#### Problem requirements
Rewrite the records starting at the line containing "This screenshot has width=718, height=634." and ending at the line containing "pyautogui.click(x=239, y=96)", including both of those lines and the requests, with every answer coordinate shifted by -18. Leave the pictures out.

#### Dataset records
***
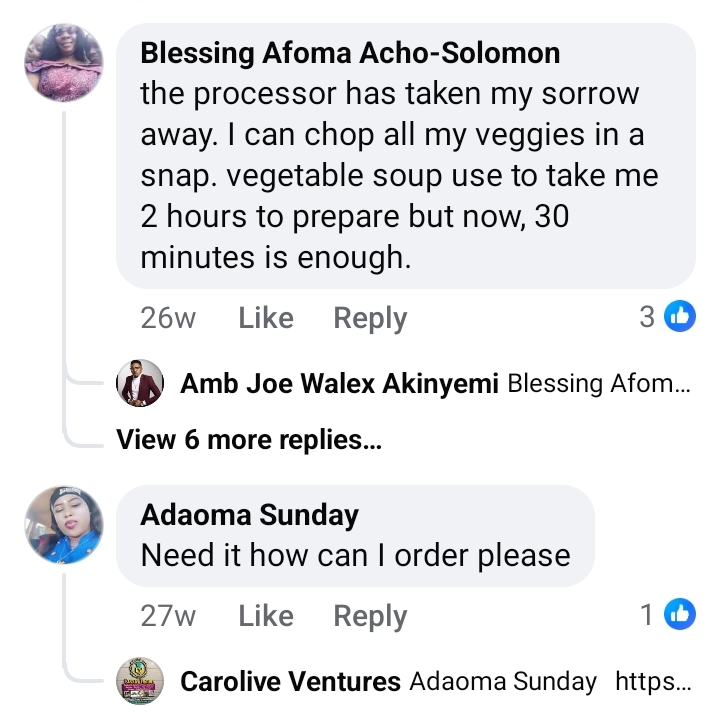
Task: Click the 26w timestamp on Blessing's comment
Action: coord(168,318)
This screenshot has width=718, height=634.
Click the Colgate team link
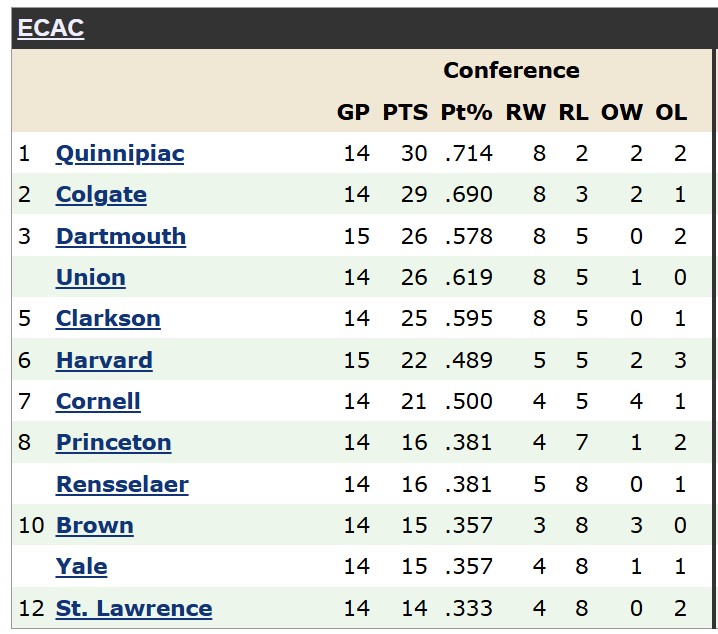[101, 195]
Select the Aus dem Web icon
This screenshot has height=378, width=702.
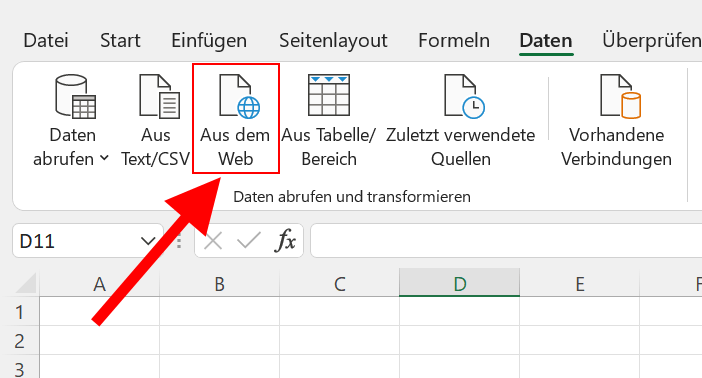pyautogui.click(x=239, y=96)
***
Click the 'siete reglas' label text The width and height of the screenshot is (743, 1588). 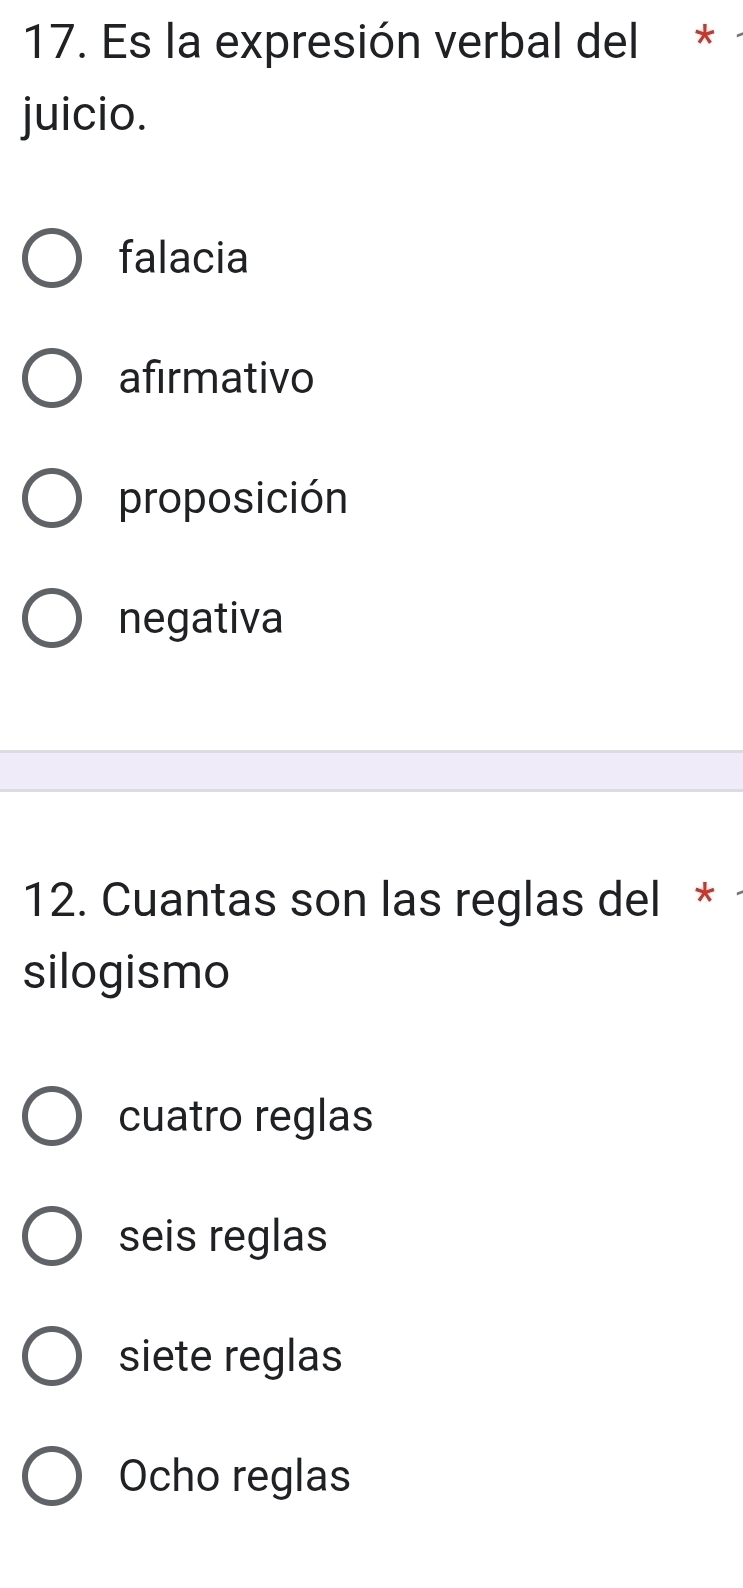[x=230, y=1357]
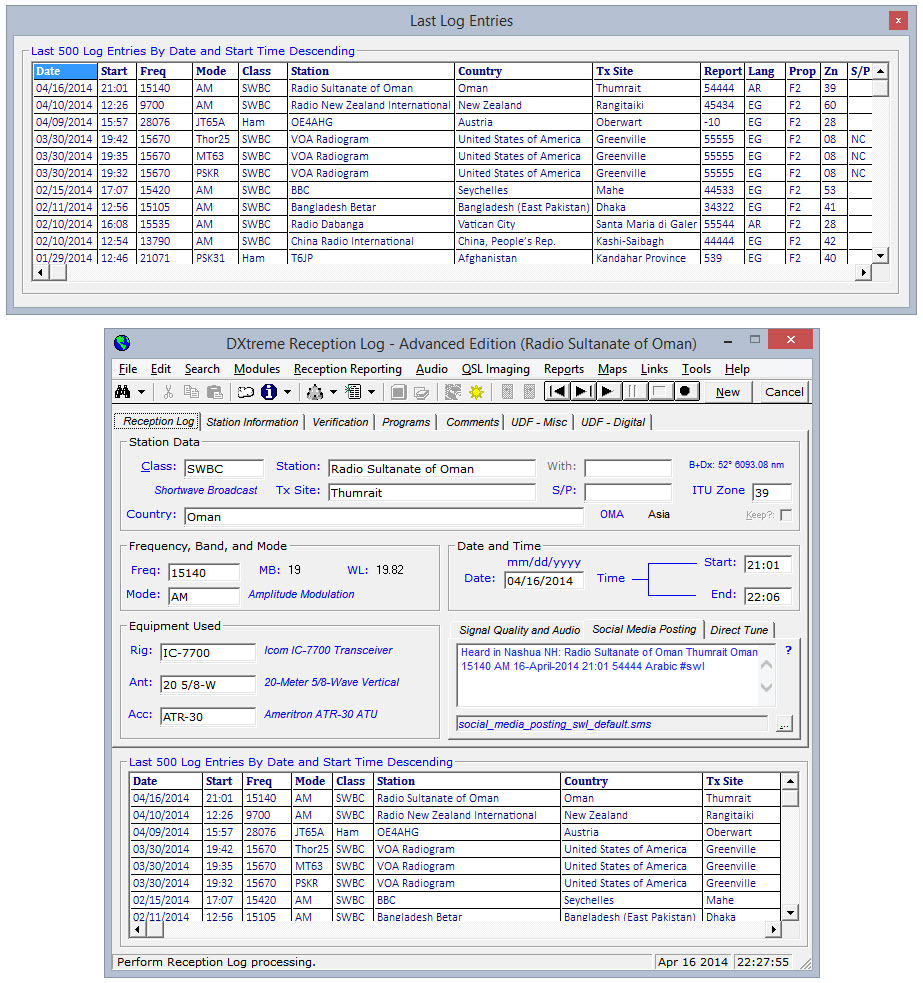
***
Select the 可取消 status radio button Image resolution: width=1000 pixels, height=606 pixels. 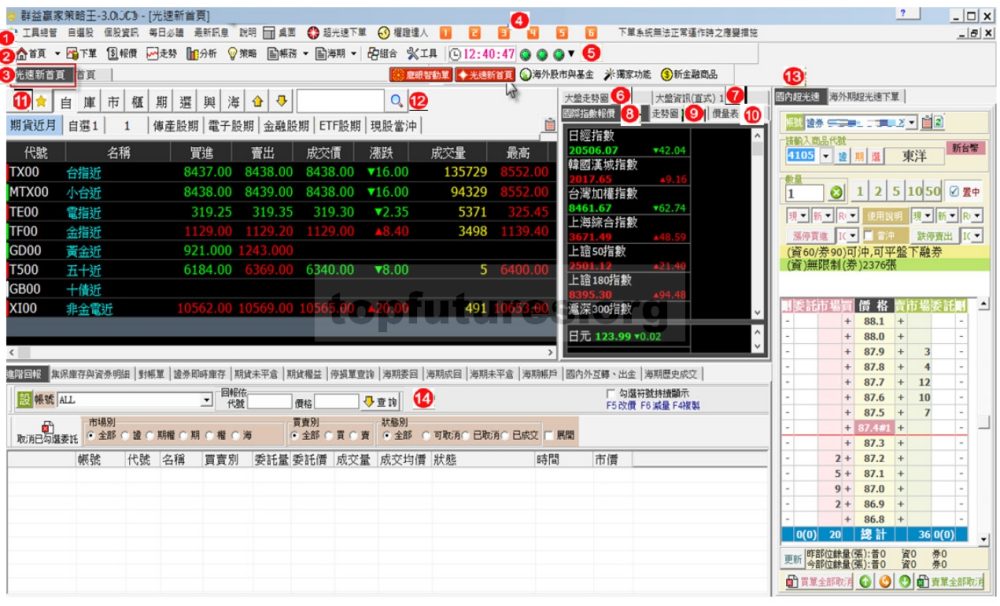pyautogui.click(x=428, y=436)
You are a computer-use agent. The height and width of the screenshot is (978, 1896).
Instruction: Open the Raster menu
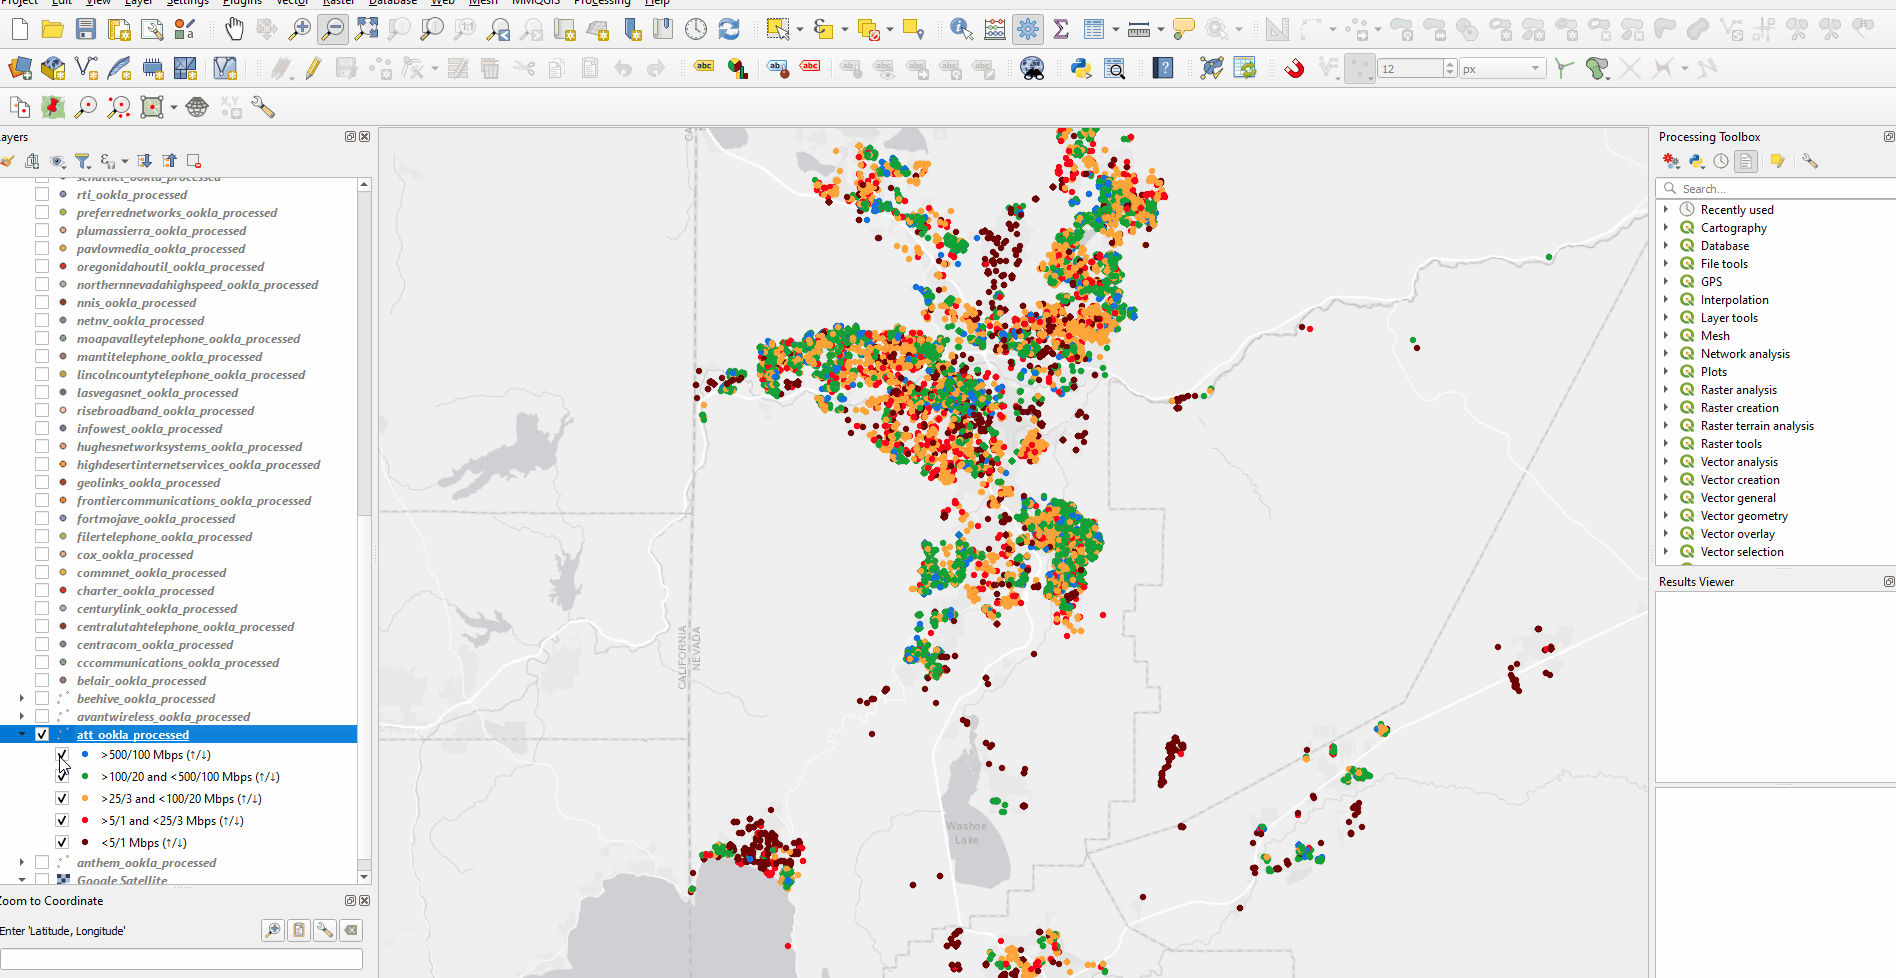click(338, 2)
***
#### Full output
This screenshot has width=718, height=634.
Click the Colgate team link
[83, 177]
Select the Aus dem Web icon
This screenshot has height=378, width=702.
pyautogui.click(x=221, y=78)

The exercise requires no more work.